This Article is From Aug 06, 2020

Mumbai Slums' Battle With Covid Defies Early Expectations

In India and Brazil, it was anticipated that people in slums and favelas would be hardest hit by Covid-19. But that is not quite how things turned out.

Contrary to the popular belief that Brazil had no lockdown, in fact state governors did impose a lockdown. Brazilian President Jair Bolsonaro was critical of these measures but he did not have the power to stop them. States began imposing containment measures, including calls for people to stay-at-home, restrictions on public gatherings and the closure of schools from around March 17, a week before India's lockdown began. By March 24, closure of non-essential businesses and quarantine were imposed in the cities of Rio de Janeiro and Sao Paulo amSong other places.

Despite two months of lockdown, cases in Brazil grew from around 2,000 on March 23 to over 1 lakh by early May. The outbreak in Rio started not in the favelas but in the richest and most exclusive parts of the city in so-called "country-clubs" parties attended by jet-setters returning from Italy who are thought to have carried the disease with them.
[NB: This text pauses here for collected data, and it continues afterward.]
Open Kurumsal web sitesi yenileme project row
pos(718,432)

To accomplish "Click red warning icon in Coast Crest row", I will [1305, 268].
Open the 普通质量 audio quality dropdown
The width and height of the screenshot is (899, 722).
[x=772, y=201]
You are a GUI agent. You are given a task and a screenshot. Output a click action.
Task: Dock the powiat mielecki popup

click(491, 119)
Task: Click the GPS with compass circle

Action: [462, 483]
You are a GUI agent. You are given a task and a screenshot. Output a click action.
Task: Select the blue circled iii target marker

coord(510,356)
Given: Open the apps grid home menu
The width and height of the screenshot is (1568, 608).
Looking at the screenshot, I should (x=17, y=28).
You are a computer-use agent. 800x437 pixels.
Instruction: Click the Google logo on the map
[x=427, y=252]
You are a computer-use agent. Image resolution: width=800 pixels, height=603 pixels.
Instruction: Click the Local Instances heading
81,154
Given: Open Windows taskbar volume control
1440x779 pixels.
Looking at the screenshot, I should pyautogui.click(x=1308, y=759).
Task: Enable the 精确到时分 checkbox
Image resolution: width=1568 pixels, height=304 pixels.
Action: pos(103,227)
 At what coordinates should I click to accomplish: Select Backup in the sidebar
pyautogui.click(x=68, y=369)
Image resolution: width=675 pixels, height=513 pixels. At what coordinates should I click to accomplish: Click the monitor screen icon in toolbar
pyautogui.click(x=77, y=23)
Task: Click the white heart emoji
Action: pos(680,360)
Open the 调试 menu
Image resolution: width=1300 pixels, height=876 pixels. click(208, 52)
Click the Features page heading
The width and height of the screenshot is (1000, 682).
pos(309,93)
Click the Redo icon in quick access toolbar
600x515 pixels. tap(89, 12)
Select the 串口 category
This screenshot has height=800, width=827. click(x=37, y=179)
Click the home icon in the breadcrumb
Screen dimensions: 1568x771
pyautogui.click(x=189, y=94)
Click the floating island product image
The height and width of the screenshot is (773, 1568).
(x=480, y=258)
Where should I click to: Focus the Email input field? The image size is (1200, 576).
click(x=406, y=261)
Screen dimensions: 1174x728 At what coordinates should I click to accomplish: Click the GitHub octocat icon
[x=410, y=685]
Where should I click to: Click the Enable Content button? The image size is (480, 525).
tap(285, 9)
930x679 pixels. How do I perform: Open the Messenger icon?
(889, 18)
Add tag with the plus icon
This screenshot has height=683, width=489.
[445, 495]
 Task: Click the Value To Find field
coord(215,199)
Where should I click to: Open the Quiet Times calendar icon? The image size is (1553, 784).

By early June, although cases nationwide in Brazil had crossed 7 lakh, and Rio de Janeiro had hit 36,000 cases and 4,500 deaths, the Covid outbreak in Rio's favelas, even assuming significant underreporting, was relatively low. Voz das Comunidade, a well-known favela-advocacy group which is tabulating Covid-19 data for these areas, reported a total of 1,696 cases and 379 deaths from 15 of the city's main favelas in early June. A month later, in early July, according to the same group, the cases had grown by less than a thousand to 2,357 cases and 469 deaths from Covid-19 in these favelas.

A similar story is heard from slums in other parts of the world. Bangladesh's Rajbari district that houses the Daulatdia slum, which is also one of the world's biggest brothels, had, by early July, only 457 cases as against national figures of over 1.5 lakh cases.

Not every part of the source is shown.